Further along, punts glided by, piloted with varying degrees of competence. Thomas looked at a group of laughing students sailing by and dreamed of the day that he might go to one of the colleges, whose high walls and guarded gateways he longed to breach.
But, once again, into the dreamy haze of these idyllic scenes the demon's grinning face returned and haunted him from every shadow and dark pool, until he retreated from the riverside and joined his parents on the ridge, craving company and the wide, bright view.
The following day Thomas was sent by his mother to take a note to the vicar about a musical evening she had been organising for some months. He had just walked past the church when he noticed the tinker's barrow they had seen in Cambridge.
Thomas felt a strange tightening in his chest. His hands suddenly felt a little numb and he flexed his fingers. Slowly, as if guided by a puppeteer, Thomas walked towards the rickety barrow.
The monkey sat at the back atop a pile of rolled-up rugs and eyed him with a haughty familiarity, as if he had expected to see him. But of the tinker there was no sign whatsoever.
Thomas edged towards the barrow, keeping a wary eye on the monkey all the time. He had seen the creature's teeth and he did
not relish getting bitten. All the same, Thomas was unable to keep himself from looking for the carved bench end.

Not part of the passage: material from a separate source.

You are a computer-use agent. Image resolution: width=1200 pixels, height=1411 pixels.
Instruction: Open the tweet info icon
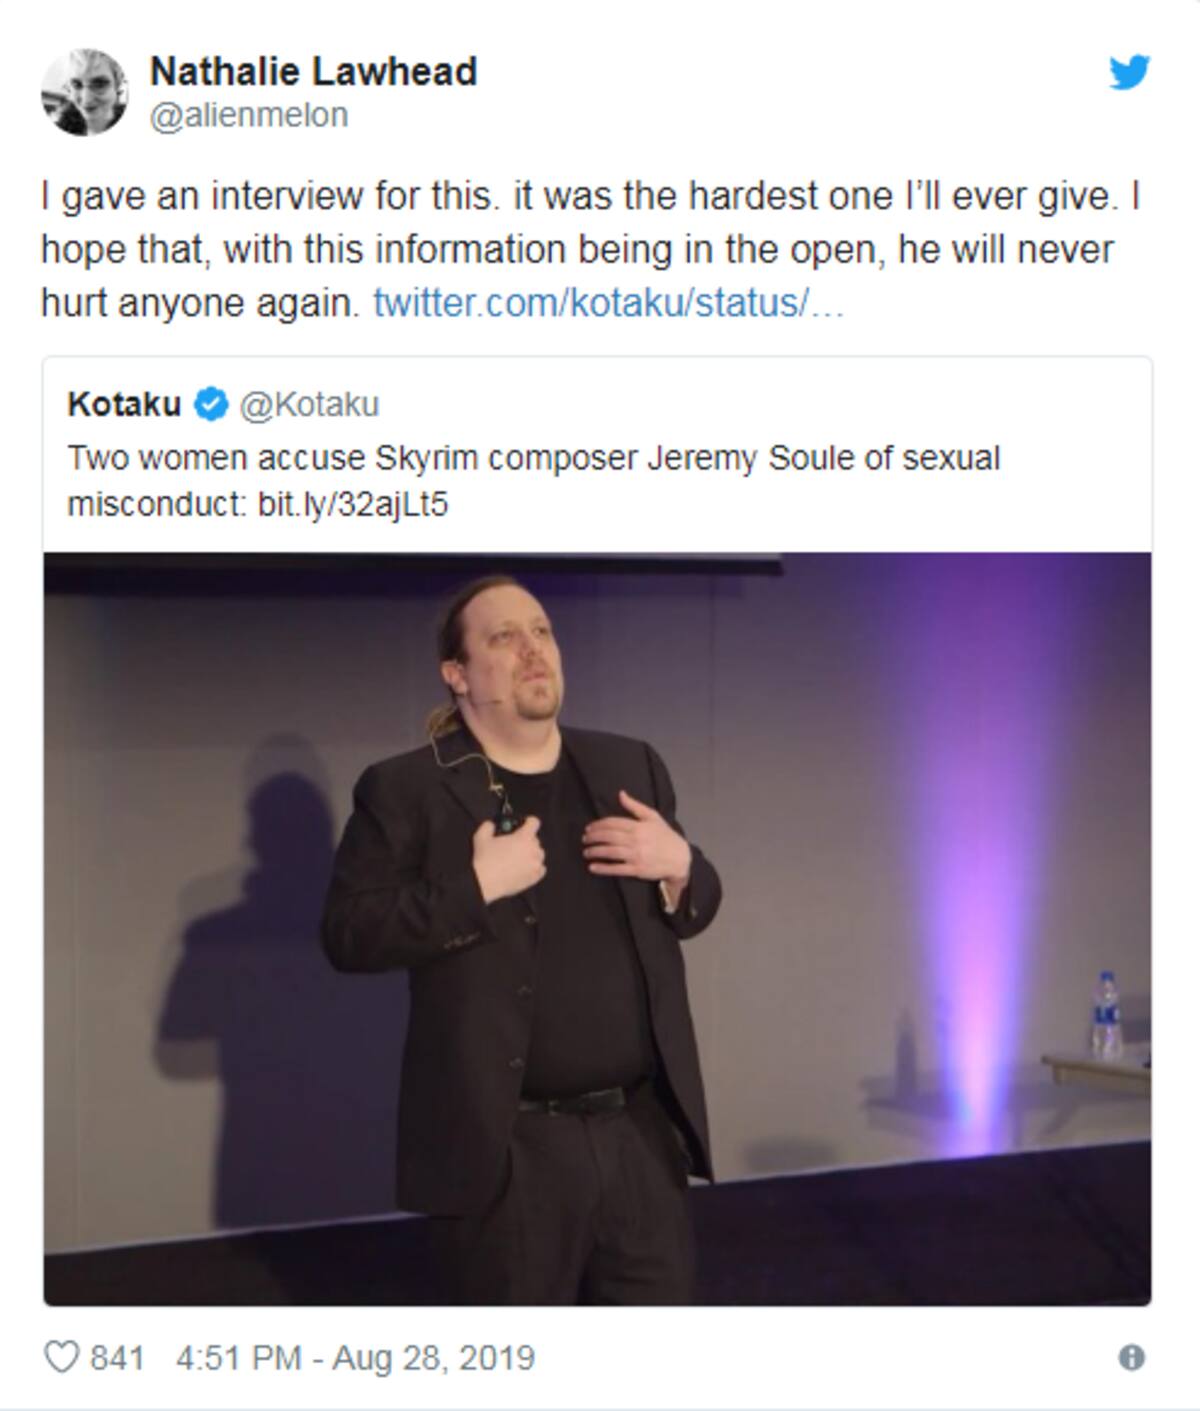click(x=1131, y=1358)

Sure enough, he saw the polished horns of the demon's head poking out from under a moth-eaten carpet bag. He looked around him. The street was as quiet as the nearby graveyard. All he had to do was reach out his hand and the bench end would be his. After all, this filthy tinker probably stole it himself. Stealing from a thief was hardly a crime at all.
But if he had no fear of the stain on his immortal character, then Thomas certainly had a very real fear of the monkey, who now seemed to regard him with utter disdain, as if he sat in judgement.
Thomas leaned forward, extending his arm and reaching his fingers towards the bench end. The monkey made no move to prevent him but sat looking straight into his face the entire time, until Thomas clutched the bench end to his chest. Feeling pleased with himself, he turned to walk away and came face to face with the tinker, who grabbed him by the arm.
The monkey suddenly let out a horribly loud and chattering laugh. Or at least Thomas had thought it was the monkey. But looking now, he could see that the monkey's mouth was firmly closed, despite the din. The tinker stared at him.
'I was just looking at it,.' said Thomas. 'You can have it back!'
'Not likely, my friend,.' said the tinker as the chattering grew in volume.
'Let me go or I shall call my father!'
'I'm sorry, my boy,.' said the tinker. 'Very sorry. I mistook you for your pa. I never thought to be passing it on to a young fellow like yourself. But I don't make the rules. You'll see. When your time comes you'll be the same. You'll pass it on to your own mother if you have to.' An exhausted smile broke out across his face and he was panting as if he had just laid down a huge burden. Sweat was trickling down his forehead.
The noise was roaring through Thomas's ears. It sounded like a hundred thousand people talking at once: whispering, muttering, shouting and taunting. They talked over each other and drowned each other out, so that they blurred into one long stream of grating noise. Thomas was finding it difficult to hear what the tinker was saying.